-- Supplied data follows --

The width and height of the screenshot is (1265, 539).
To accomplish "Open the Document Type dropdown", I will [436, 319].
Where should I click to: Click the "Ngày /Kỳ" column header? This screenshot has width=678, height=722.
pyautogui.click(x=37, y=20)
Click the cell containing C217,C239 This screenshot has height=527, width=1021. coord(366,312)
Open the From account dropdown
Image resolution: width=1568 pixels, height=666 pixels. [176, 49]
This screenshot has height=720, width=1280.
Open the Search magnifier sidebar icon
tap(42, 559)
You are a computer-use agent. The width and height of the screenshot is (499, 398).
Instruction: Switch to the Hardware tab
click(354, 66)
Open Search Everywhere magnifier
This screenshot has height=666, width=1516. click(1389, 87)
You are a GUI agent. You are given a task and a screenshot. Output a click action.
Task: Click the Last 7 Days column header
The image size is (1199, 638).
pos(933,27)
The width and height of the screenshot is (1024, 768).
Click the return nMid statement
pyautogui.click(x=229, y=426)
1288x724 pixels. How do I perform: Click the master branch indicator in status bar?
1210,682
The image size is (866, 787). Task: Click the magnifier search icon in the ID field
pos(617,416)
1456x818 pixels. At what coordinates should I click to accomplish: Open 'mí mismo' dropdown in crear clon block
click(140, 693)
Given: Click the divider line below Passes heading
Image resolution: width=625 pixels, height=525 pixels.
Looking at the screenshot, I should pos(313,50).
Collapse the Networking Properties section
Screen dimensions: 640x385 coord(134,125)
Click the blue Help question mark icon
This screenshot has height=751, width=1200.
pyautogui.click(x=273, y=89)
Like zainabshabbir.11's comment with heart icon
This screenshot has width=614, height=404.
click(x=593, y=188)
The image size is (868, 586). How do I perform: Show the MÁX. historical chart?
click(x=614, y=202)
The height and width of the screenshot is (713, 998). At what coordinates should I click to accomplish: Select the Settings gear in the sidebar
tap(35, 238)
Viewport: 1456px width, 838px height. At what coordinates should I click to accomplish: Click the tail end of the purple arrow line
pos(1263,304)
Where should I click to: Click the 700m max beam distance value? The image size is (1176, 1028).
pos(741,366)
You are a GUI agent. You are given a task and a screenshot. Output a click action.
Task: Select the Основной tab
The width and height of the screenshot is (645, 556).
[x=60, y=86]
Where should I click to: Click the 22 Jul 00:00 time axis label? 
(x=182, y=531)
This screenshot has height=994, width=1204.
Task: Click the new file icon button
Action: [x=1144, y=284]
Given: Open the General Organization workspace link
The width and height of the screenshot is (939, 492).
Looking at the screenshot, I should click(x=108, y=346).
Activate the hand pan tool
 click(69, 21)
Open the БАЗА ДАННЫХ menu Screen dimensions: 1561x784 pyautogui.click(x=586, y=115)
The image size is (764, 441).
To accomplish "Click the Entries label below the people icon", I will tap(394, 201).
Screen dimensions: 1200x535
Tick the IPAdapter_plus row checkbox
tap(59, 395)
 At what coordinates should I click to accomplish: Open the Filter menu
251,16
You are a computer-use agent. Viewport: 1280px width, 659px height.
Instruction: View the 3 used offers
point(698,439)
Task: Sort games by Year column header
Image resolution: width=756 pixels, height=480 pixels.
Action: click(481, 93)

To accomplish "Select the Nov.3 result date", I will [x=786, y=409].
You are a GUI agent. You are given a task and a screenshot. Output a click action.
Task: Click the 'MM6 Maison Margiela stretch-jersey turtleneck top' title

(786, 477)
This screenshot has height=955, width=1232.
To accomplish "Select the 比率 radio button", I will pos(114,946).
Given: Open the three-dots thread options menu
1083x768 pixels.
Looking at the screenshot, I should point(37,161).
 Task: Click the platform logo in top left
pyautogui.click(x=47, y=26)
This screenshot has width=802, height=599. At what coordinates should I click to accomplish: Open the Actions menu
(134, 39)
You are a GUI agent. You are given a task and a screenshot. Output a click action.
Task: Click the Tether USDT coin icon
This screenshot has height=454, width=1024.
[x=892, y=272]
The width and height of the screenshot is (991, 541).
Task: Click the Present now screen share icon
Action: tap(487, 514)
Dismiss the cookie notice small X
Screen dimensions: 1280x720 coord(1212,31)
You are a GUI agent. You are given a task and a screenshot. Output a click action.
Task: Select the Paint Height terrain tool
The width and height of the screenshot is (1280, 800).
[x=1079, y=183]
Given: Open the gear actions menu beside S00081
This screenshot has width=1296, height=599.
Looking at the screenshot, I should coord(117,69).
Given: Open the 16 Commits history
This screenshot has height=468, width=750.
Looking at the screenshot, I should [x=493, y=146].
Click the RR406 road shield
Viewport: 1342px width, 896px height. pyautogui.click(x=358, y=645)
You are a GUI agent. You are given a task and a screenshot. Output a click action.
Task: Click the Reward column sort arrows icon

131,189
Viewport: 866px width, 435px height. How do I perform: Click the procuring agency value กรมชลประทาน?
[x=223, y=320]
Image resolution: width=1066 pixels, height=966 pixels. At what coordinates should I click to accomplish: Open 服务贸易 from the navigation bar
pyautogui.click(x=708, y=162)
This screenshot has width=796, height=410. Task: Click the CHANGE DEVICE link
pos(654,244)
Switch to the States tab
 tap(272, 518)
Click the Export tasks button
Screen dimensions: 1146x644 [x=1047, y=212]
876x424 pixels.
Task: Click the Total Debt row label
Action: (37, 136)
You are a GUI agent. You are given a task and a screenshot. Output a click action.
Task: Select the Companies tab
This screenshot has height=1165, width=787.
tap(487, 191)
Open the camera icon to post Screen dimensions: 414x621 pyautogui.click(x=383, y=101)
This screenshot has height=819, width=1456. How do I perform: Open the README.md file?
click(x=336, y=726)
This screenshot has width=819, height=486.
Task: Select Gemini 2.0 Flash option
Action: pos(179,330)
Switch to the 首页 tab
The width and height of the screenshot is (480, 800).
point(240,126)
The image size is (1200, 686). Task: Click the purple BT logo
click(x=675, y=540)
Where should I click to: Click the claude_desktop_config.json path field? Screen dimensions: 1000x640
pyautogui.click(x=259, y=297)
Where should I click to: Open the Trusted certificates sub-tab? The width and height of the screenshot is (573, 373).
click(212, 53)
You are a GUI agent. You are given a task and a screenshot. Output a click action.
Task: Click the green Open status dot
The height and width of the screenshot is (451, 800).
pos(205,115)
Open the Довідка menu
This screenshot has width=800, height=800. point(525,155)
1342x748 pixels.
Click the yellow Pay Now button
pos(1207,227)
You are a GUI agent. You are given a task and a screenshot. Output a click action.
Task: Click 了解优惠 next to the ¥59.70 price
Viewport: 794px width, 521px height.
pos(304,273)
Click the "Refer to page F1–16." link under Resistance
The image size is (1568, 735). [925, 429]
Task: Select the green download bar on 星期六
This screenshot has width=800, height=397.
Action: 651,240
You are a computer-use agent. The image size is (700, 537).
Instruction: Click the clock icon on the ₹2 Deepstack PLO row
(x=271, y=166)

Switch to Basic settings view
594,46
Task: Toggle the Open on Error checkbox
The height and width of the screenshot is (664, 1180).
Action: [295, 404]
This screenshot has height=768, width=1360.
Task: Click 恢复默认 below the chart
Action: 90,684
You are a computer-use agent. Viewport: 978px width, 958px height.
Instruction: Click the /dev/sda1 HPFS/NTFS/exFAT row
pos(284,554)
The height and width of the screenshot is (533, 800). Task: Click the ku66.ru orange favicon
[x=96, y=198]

-- Supplied data concluded --

Your objective —
Your answer should consist of all lines in the listing above that contain "green".

Answer to this exercise —
Task: Click the green Open status dot
Task: Select the green download bar on 星期六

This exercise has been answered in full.